The new version extended the format to over sixteen minutes and incorporated a wider range of contemporary musical elements, including artists playing instruments such as the fingerboard and violin. It adopted a more modern visual and musical approach intended to resonate with younger audiences while maintaining and reintroducing the essence of the original. The production featured a variety of recognised artists and celebrities, including musicians, performers from different creative fields, as well as sportspersons from multiple disciplines. The film also included a segment in Indian Sign Language, reflecting Surendranath's continued emphasis on inclusivity and national pride, consistent with the spirit of the earlier version.

==== Har Ghar Tiranga Campaign (2022) ====
In 2022, Surendranath was commissioned by the Ministry of Culture to direct a film for Har Ghar Tiranga, a national campaign launched under Azadi Ka Amrit Mahotsav, to commemorate 75 years of the country's independence. The film encouraged citizens to hoist the national flag on their homes, vehicles, and public spaces.

The film was co-directed by his son, Angadveer Surendranath, and produced by Aarti Surendranath. It was released around India's Independence Day, the film was supported by the Ministry of Culture through access and key permissions for important locations and featured participation from prominent public personalities across cinema, sports, and other fields.

=== Early Career Appearances ===

Surendranath has been involved in launching early careers in the Indian entertainment and advertising industries. Several actors appeared on screen for the first time under Surendranath's direction. Notably, Salman Khan featured in a Campa Cola advertisement in the early 1980s, one of his earliest roles prior to entering Indian cinema. Jackie Shroff featured in a Cadbury Drinking Chocolate ad, Arjun Rampal appeared in a denim campaign, and Aishwarya Rai starred in a fairness cream commercial alongside Mahima Chaudhry.

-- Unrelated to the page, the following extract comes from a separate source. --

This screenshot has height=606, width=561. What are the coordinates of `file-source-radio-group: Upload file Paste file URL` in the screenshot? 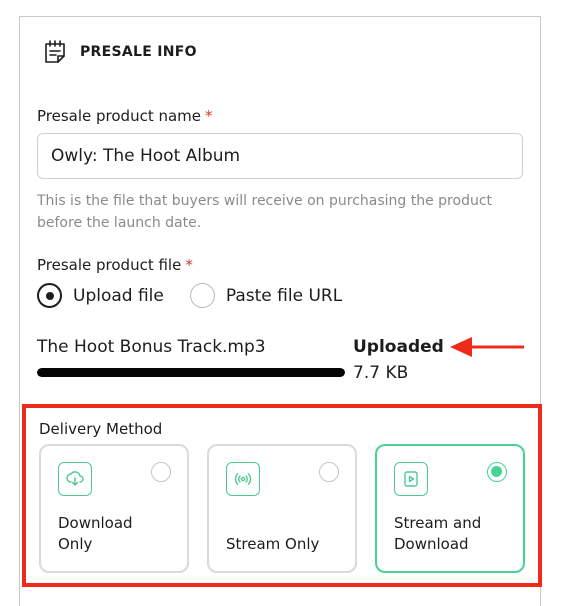 It's located at (202, 296).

Additionally, Surendranath provided early industry exposure to Ekta Kapoor, who interned with him at the age of 15, gaining experience in filmmaking and advertising. This internship preceded her later work at Balaji Telefilms.

== Personal life ==
Kailash Surendranath is married to Aarti Gupta Surendranath, a former model and actress, who later worked alongside him as a producer after their marriage in 1985. She has also been involved in animal welfare, environmental advocacy, and event organisation. They have two children: their son, Angadveer Surendranath, is a director who co-directed the Har Ghar Tiranga campaign and worked on the Bollywood film Race 3 and their daughter, Kshiraja Surendranath, is a classical Odissi dancer.